[AIM OF THE TASK] Starting with the first of the entries below and stopping after the line that contains "[Sélecteur de langue] (397, 47)", rewrite each line in full, adding 44 to every number in its coordinates.

[STORED DATA]
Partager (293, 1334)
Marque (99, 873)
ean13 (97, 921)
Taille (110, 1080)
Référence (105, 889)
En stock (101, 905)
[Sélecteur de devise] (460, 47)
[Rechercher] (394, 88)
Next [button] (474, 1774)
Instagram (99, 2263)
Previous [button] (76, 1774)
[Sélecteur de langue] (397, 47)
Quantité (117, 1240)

[THE RESULT]
Partager (337, 1378)
Marque (143, 917)
ean13 (141, 965)
Taille (154, 1124)
Référence (149, 933)
En stock (145, 949)
[Sélecteur de devise] (504, 91)
[Rechercher] (438, 132)
Next [button] (518, 1818)
Instagram (143, 2307)
Previous [button] (120, 1818)
[Sélecteur de langue] (441, 91)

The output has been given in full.